Records to process

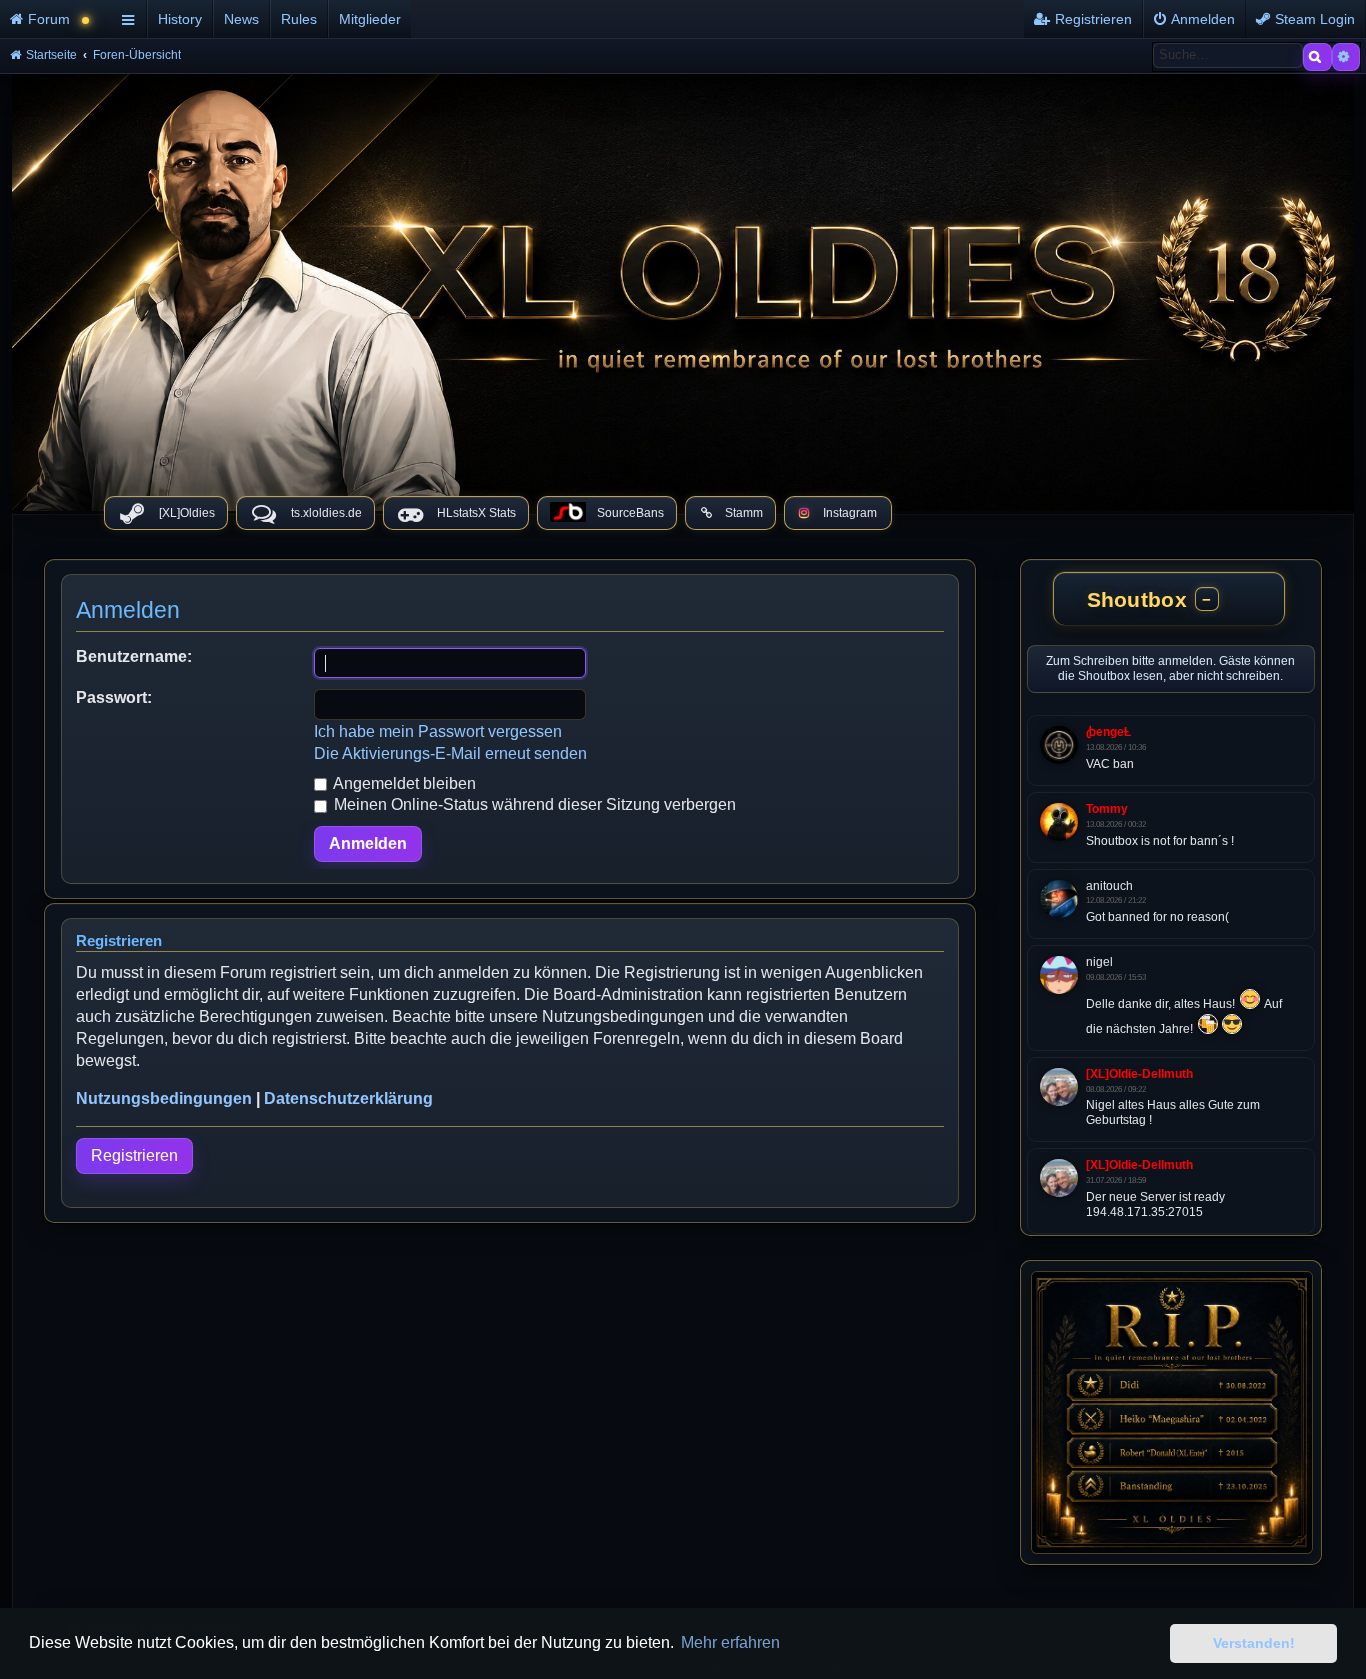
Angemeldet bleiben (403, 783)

==

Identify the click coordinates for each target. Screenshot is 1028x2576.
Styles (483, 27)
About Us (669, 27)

---

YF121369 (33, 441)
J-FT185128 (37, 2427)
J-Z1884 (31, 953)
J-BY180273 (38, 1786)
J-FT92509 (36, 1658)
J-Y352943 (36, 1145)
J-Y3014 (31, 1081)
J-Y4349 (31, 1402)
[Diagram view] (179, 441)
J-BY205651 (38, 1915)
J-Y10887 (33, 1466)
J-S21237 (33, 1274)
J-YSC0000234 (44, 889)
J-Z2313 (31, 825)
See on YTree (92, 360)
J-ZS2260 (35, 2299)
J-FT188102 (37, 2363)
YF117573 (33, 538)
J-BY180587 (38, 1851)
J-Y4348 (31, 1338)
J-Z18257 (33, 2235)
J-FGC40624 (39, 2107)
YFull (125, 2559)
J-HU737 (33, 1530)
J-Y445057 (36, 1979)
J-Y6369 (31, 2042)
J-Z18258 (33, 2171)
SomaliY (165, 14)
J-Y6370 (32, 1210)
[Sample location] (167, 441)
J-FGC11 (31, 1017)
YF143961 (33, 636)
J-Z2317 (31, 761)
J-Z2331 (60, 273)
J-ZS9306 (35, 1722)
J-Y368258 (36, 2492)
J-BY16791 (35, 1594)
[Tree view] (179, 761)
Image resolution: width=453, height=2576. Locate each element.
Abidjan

What is expected
How many lines of the material contain the string "each"? Answer with that number alone.

Solution below
2